Nitekim bu görüş Hukuk Genel Kurulunun 23/3/1966 gün ve 9/3 Esas, 80 karar sayılı ve 26/6/1983 gün ve 1981/9-533 Esas, 1983/724 Karar sayılı, 19/12/1986 gün ve 1985/4-822 Esas, 1986/1140 Karar sayılı ilamlarında da açıkça vurgulanmıştır.

Hemen belirtmek gerekir ki, yapılan yorumlarda temel dayanak Borçlar Kanunun 18. maddesidir. Bu genel yorum kuralı, dava sırasındaki bir beyanın ya da dava dilekçesi ile sözlü ve yazılı bildirimlerin yorumunda da uygulanır. Çünkü, gerek dava dilekçeleri, gerekse tarafların dava sırasındaki yazılı yada sözlü bildirimleri kural olarak birer hukuksal işlemdir ve her hukuki işlem gibi BK.nun 18 ve MK.nun 2. maddesi gereğince bildirimde bulunanın kullandığı sözlere bakılmayarak, iyiniyet kurallarınca kullanılan sözler veya yazılardan ne gibi bir anlam çıkarılması gerektiği belli edilerek yorumlanmalı ve bu yorum sonucuna göre işlem yapılmalıdır. Bu kabul şekli Hukuk Genel Kurulunun 3/4/1963 gün ve 2/93 Esas, 29 K. sayılı kararında da ifade olunmuştur.

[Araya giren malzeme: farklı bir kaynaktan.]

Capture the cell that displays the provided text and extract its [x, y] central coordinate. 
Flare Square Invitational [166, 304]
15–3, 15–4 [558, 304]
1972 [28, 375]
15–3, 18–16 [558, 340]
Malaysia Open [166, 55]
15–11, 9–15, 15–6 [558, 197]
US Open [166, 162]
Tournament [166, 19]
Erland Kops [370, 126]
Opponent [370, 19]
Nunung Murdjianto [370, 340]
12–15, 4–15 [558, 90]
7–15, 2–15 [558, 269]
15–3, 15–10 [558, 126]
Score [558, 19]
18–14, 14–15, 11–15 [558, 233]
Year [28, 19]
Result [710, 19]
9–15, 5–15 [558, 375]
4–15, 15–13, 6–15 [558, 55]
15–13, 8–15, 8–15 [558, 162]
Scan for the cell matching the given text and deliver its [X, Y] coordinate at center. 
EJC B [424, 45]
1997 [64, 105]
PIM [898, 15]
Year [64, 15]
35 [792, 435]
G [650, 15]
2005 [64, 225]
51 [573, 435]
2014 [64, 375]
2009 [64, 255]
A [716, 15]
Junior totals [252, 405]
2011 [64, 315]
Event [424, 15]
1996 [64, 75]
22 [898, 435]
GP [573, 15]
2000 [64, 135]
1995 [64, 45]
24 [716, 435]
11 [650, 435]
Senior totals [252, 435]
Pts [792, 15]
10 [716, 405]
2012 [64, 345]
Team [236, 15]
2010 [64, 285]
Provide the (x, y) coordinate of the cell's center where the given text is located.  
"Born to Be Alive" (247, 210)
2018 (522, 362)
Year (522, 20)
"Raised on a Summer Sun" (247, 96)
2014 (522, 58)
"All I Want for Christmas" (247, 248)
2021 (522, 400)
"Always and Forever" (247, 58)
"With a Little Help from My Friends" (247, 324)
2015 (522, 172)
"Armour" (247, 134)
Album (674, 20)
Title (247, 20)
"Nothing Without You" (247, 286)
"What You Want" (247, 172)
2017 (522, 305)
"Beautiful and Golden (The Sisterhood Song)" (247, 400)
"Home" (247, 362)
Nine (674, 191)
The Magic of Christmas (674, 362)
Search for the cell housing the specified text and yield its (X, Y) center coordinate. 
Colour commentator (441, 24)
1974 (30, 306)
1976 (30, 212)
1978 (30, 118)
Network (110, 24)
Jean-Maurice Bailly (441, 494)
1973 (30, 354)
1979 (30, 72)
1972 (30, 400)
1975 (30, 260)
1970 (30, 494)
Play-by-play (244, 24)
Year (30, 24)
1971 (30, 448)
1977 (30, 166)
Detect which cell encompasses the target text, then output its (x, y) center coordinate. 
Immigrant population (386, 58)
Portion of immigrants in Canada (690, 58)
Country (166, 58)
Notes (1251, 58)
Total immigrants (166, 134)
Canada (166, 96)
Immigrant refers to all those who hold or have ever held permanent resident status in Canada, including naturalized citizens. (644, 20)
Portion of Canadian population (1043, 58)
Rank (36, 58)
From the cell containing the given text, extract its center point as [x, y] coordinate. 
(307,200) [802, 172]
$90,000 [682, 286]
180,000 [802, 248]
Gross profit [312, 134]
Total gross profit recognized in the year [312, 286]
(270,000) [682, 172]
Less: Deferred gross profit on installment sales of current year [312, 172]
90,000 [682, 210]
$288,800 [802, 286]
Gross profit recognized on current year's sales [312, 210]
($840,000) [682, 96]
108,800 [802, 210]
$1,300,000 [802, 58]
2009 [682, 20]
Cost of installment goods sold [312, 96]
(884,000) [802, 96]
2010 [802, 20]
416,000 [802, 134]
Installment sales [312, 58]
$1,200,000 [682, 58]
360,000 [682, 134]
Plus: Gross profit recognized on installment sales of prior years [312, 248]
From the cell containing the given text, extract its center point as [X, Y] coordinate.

Somut olayda; davacı Ümmet vekili dava dilekçesinde açıkça MÜTESELSİLen sözcüğünü kullanarak tazminat talebinde bulunmuş değildir. Ne var ki, vekil, davacı müvekkillerinin herhangi bir kusurunun bulunmadığını açıkça ifade etmiş, kusurun tamamının davalıya ait olduğunu bildirmiştir. Her iki müvekkilinin bu arada uyuşmazlığa konu ümmetin taleplerini de ayrı ayrı miktarlar olarak ortaya koymuştur. Bir kısım kusurun Ümmetle birlikte aynı vekil vasıtasıyla dava açan Erdal'ın aracının sürücüsü Feyzullah'ta olduğu ise sonradan bu davanın görülmesi sırasında anlaşılmıştır. Davacı Ümmet'in dava açarken kusurun tamamının davalıda olduğunu bildirmesindeki amacın kendisinin hiçbir kusuru olmadığını açıklamak olduğunun kabulü yukarıda açıklanan ilkelere ve özellikle MK.nun 2. maddesine uygun bir yorum şekli olacaktır. Böylece davayı açarken davacı Ümmetin davalı yönünden teselsül hükümlerine dayandığında kuşku bulunmamaktadır.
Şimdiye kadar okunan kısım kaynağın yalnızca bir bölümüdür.